==== QUOTED PASSAGE ====
Workers digging the foundations in 1882 for the Lobdell Car Wheel Works in Crane Hook found a cache of >60 argillite blades. These "quarry blanks" must have been imported into the area and been buried waiting a future re-working into hunting blades. The stone is not found in Delaware.

Relic hunters later found in the plowed fields of the Crane Hook area thousands of items: arrowheads, spearheads, knives, scraping tools, and axes, but only a few potsherds.

The Archaeological Society of Delaware in 1939 excavated a 4' by 4' by 50' trench in the Crane Hook area. Amongst the screenings were at least 5 wheelbarrow loads of fractured stone fragments of both local and exotic stones. Hundreds of arrowheads were found as well as hammer stones, scraping tools and knives. There were no remains of house supports or graves, but there were numerous shallow fire pits.

They concluded that the site was a large hunting and fishing camp occupied only at certain times of the year, Agriculture was not practiced but hunting tools were made in abundance. There are no references that the Indians ocuppied the site after the 1600's, so it is assumed to be prehistoric.

During the dig, workers were excavating for the industrial buildings that would soon cover the site. They discovered human remains: a total of 11 graves, including buttons for knee breeches, coffin nails. A stone taken from the site and stored at the nearby Marine Terminal was "In Memory of Samuel Watson who departed this Life December 16, 1813 aged 32 years." At the time this area and a nearby house were owned by the Aldrich[/Alricks] family, and had probably been used as a family graveyard since 1751. Peter Sigfredus Aldrich bought the property in 1751 and built a house (with the renovation date of 1785 under the gables) that was still visible in 1944.
==== DATASET CONTENT ====
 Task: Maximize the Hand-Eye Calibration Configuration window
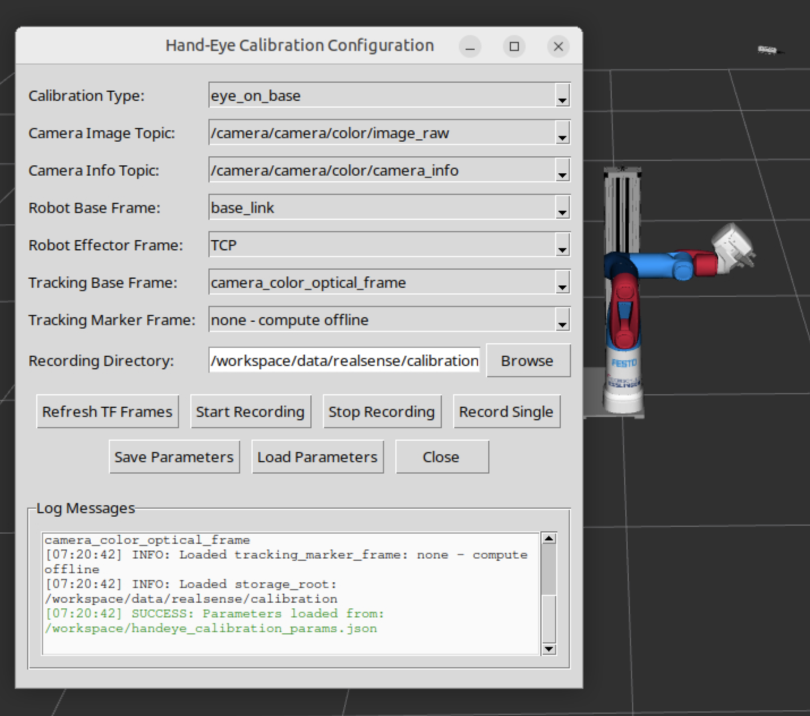[514, 46]
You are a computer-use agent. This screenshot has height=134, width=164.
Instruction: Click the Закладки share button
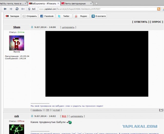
====
#### [GIVEN TASK]
Answer these questions from the Crane Hook passage:
1. In what year did workers digging foundations find the cache of argillite blades?
2. What were the dimensions of the trench that the Archaeological Society of Delaware excavated in 1939?
3. How many graves did workers discover while excavating for the industrial buildings?

#### [SOLUTION]
1. 1882
2. 4' by 4' by 50'
3. 11